> **What you should do**: Copy out the items, beginning at the line that contains "You are a computer-use agent. This" and continuing through the last line of the items. Omit the pictures from your copy.

> **Material provided**:
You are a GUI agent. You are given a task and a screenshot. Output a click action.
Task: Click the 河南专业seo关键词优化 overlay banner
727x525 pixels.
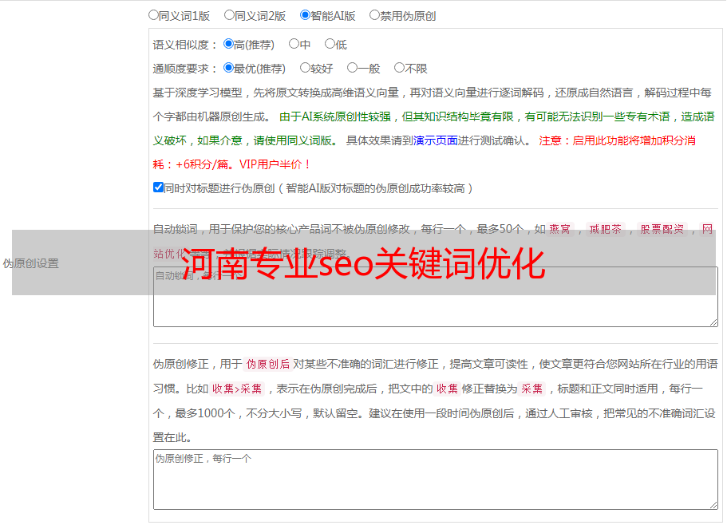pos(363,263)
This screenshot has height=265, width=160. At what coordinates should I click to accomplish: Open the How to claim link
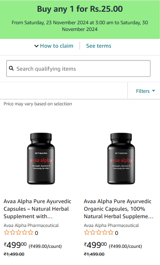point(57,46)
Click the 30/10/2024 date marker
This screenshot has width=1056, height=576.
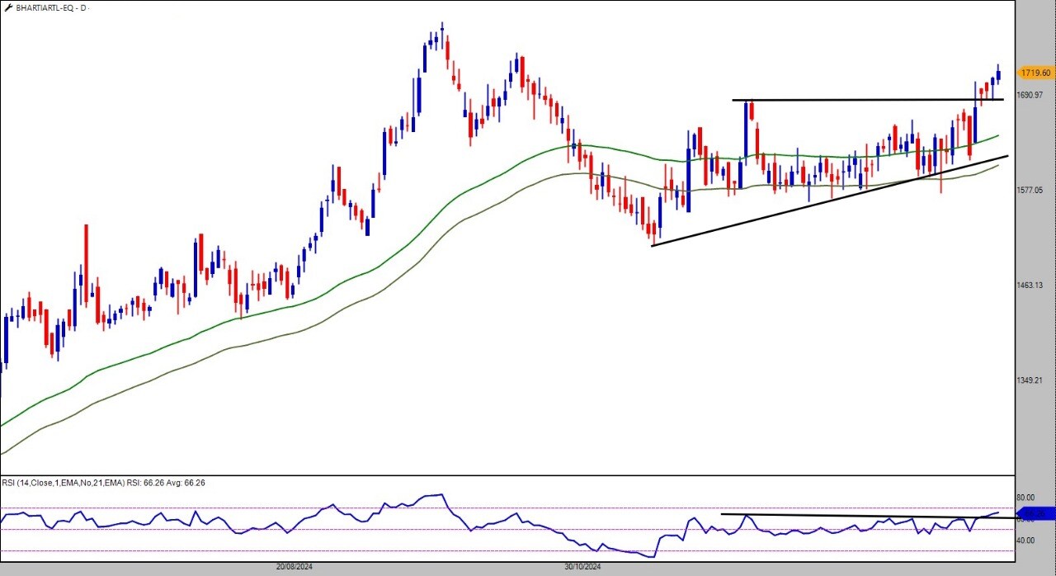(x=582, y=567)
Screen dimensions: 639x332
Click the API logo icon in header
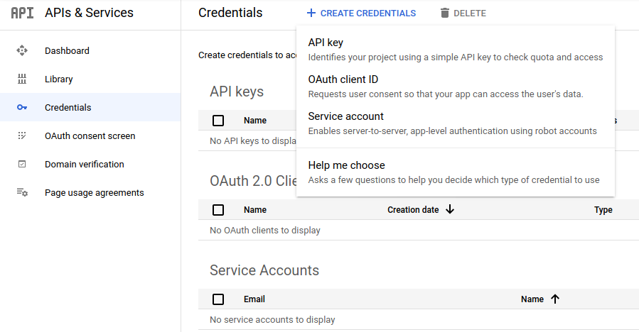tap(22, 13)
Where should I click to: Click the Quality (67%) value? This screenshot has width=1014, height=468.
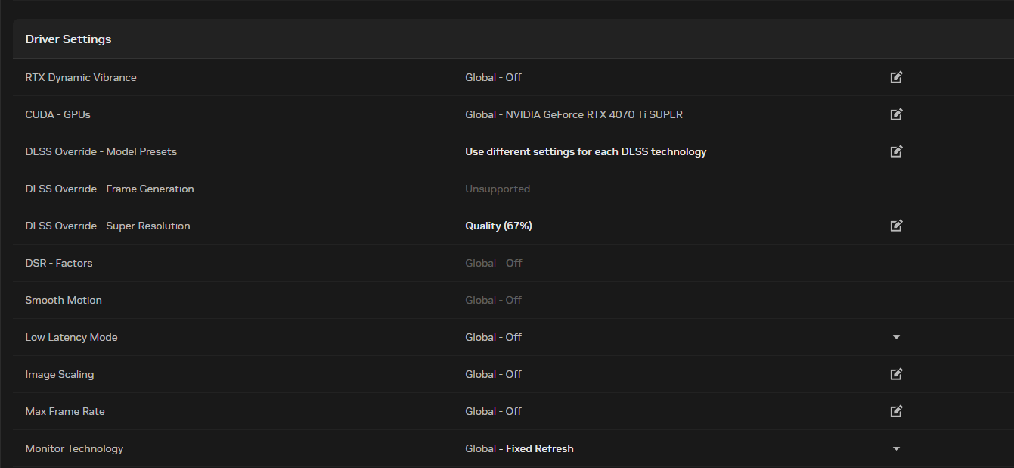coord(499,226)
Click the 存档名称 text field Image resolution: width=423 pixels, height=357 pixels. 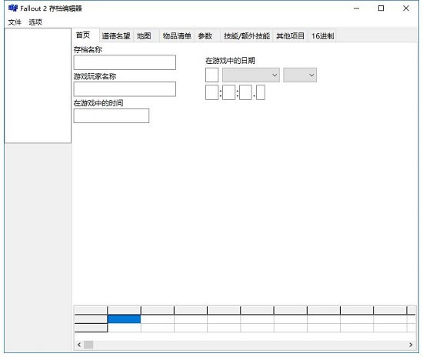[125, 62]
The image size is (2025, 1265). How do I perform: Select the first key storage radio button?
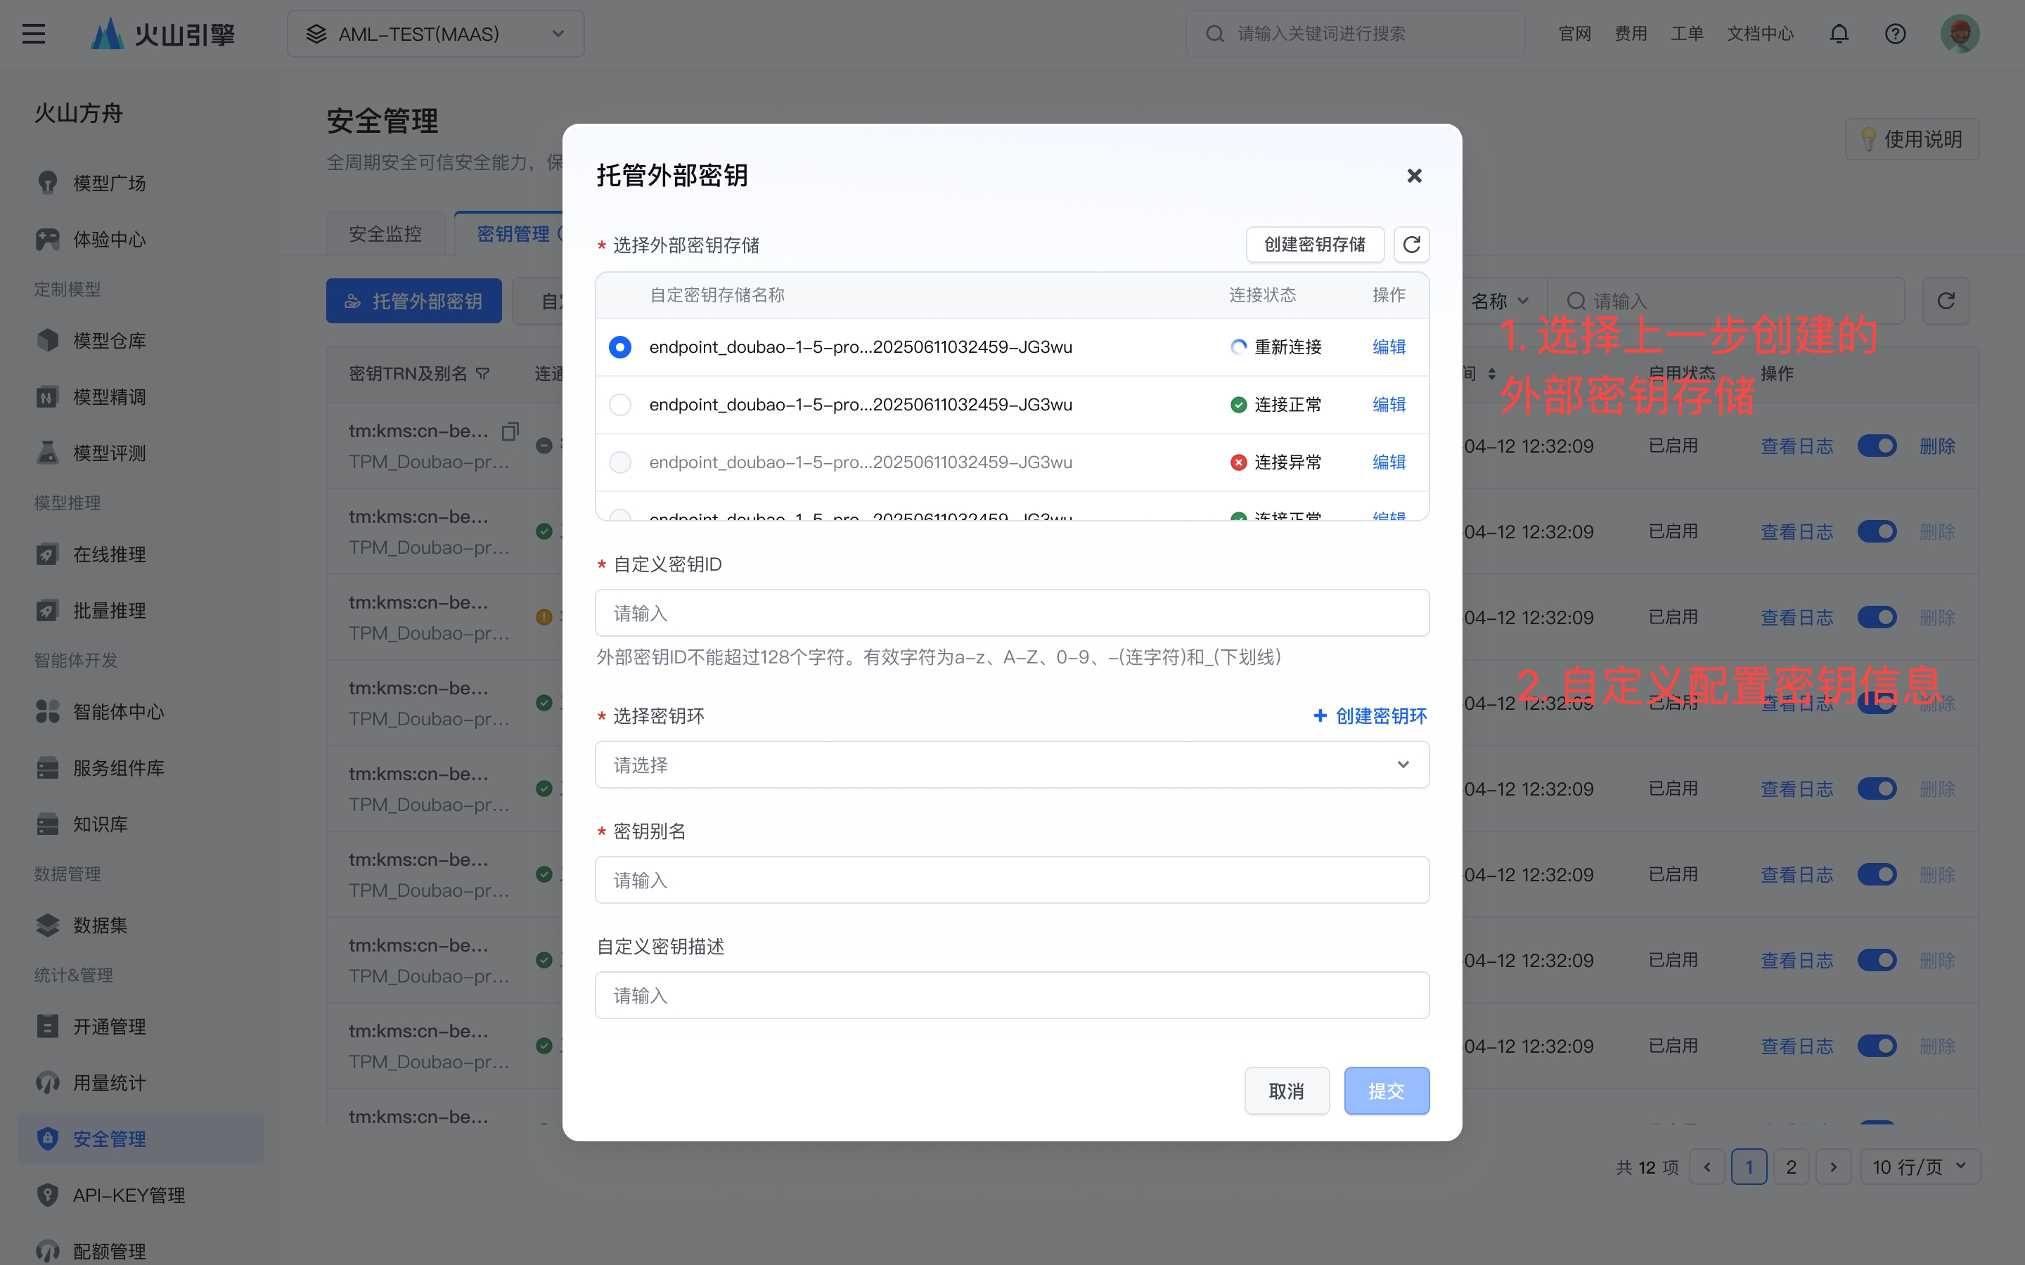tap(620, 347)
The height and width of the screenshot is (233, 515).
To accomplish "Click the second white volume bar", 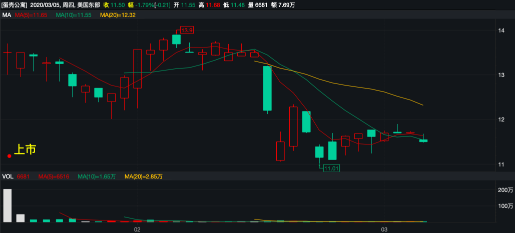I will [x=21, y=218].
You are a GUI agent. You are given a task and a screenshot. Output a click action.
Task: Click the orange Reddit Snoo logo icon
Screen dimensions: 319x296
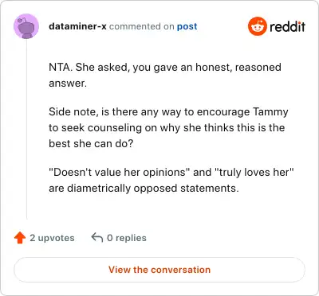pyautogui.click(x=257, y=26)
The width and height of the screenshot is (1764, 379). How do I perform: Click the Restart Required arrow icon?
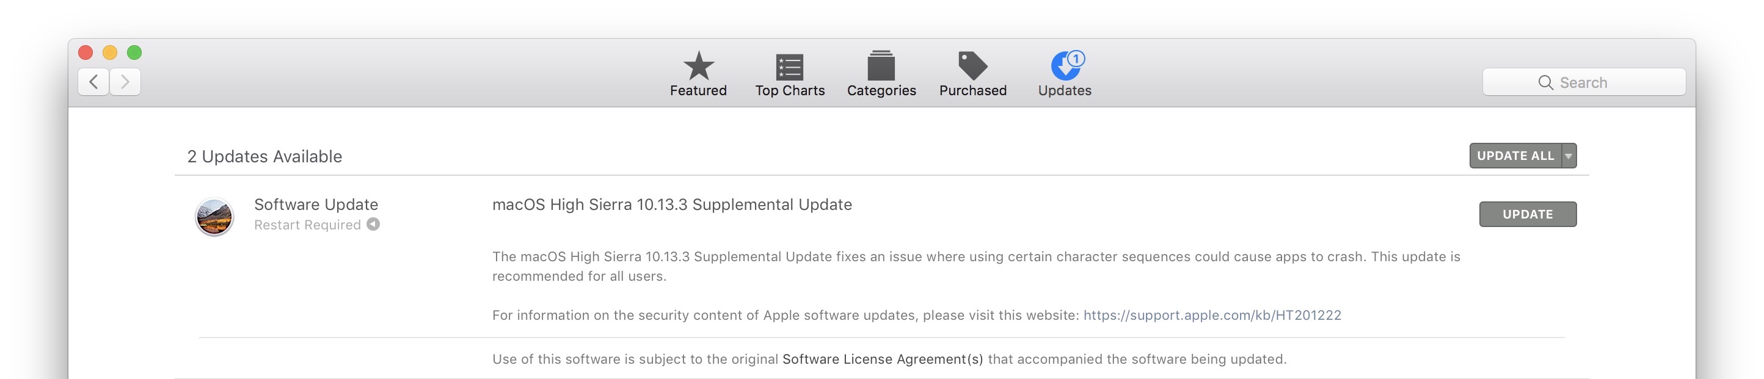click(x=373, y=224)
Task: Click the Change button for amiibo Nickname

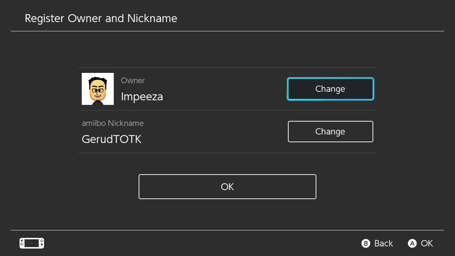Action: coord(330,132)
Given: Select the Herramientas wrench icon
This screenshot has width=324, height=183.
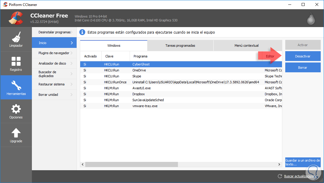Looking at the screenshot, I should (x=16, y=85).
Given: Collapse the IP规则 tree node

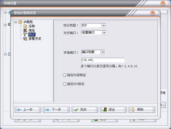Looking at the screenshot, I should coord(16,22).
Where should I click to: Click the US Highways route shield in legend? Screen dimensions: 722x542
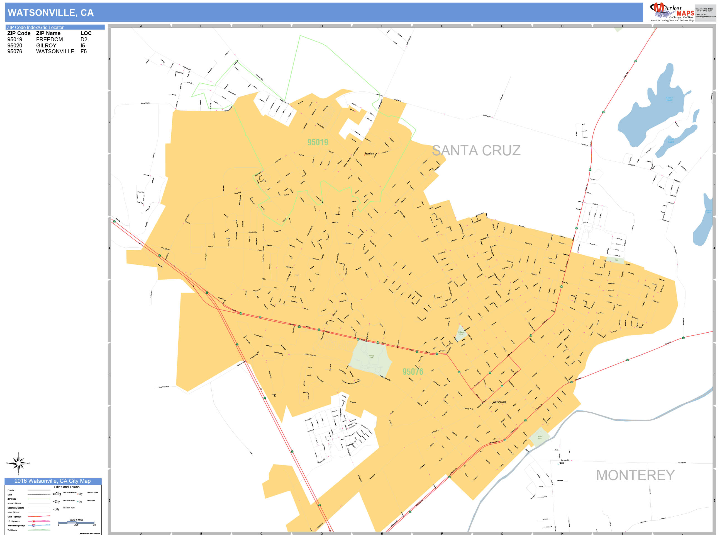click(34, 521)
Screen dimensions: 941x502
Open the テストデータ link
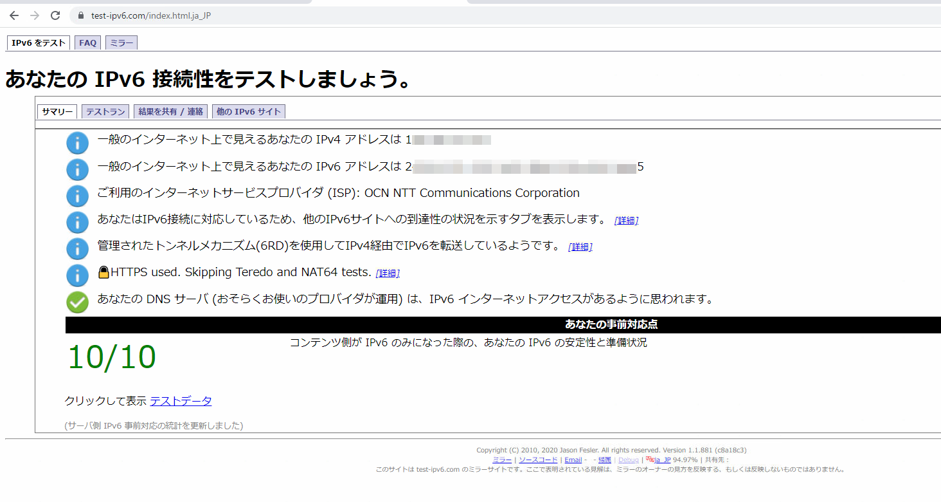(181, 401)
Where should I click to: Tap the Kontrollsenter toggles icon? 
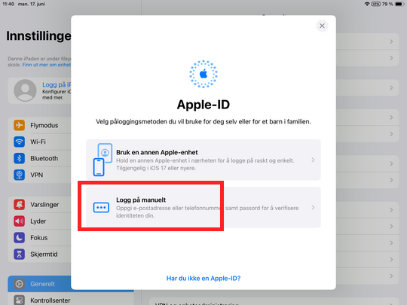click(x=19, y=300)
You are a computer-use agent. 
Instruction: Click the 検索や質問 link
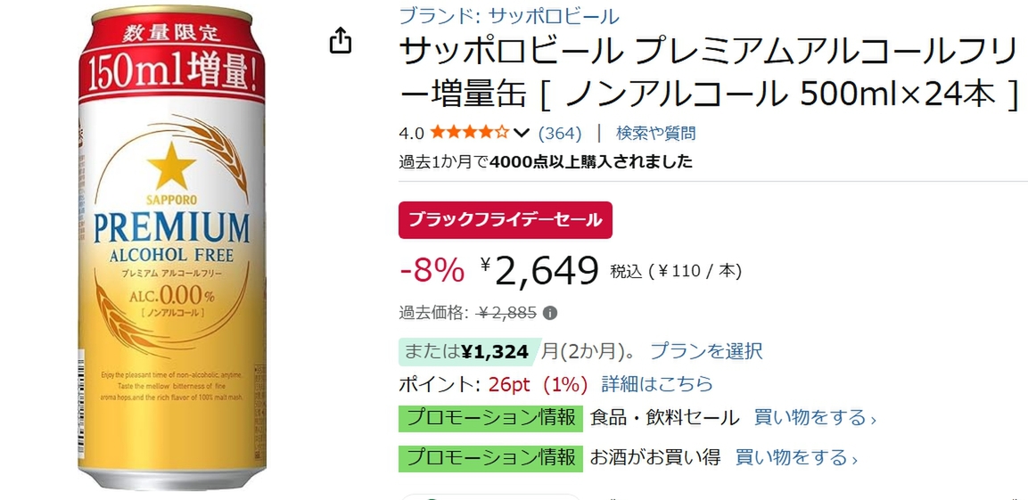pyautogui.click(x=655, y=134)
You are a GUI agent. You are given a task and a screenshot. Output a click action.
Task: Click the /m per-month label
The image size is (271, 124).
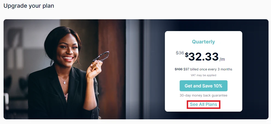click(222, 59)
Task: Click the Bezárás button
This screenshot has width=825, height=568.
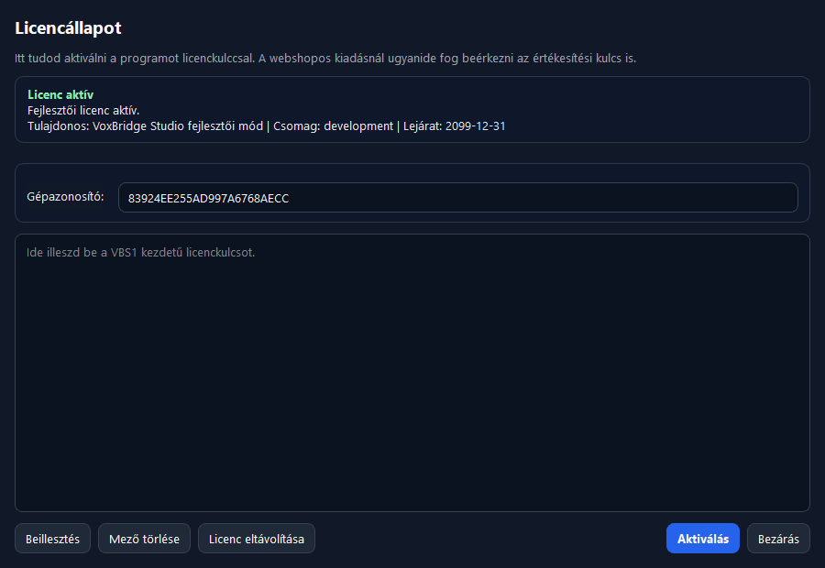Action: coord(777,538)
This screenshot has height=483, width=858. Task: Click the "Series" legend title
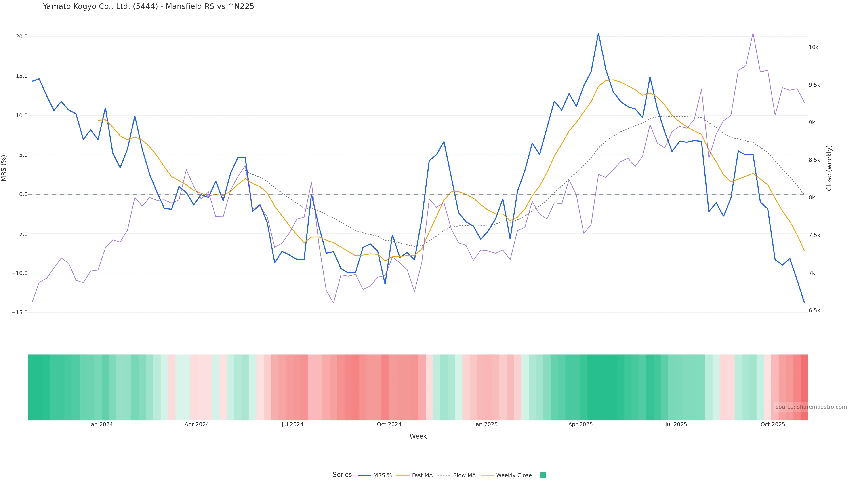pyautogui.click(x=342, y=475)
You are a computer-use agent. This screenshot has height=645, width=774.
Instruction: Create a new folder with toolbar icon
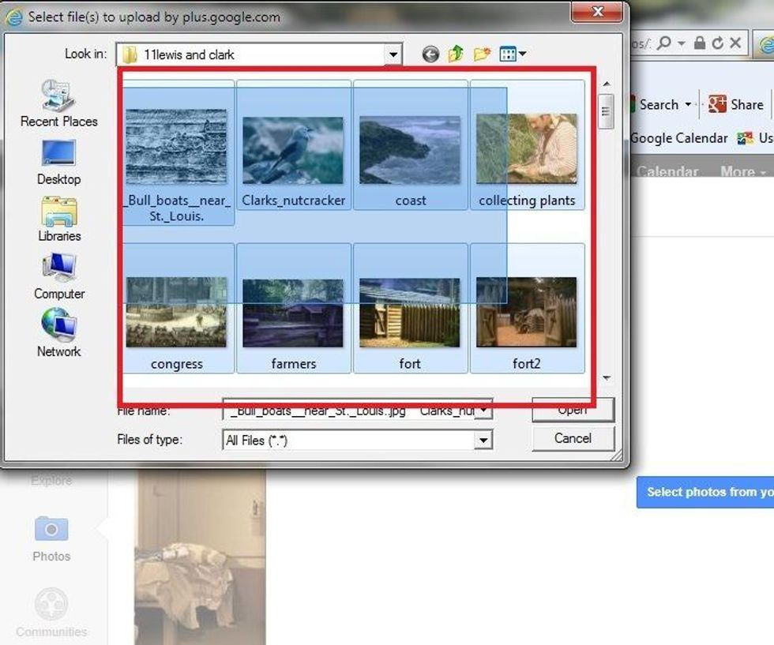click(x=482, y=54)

> **Full answer**:
You are a computer-use agent. This screenshot has height=645, width=774.
Instruction: Create a new folder with toolbar icon
click(x=482, y=54)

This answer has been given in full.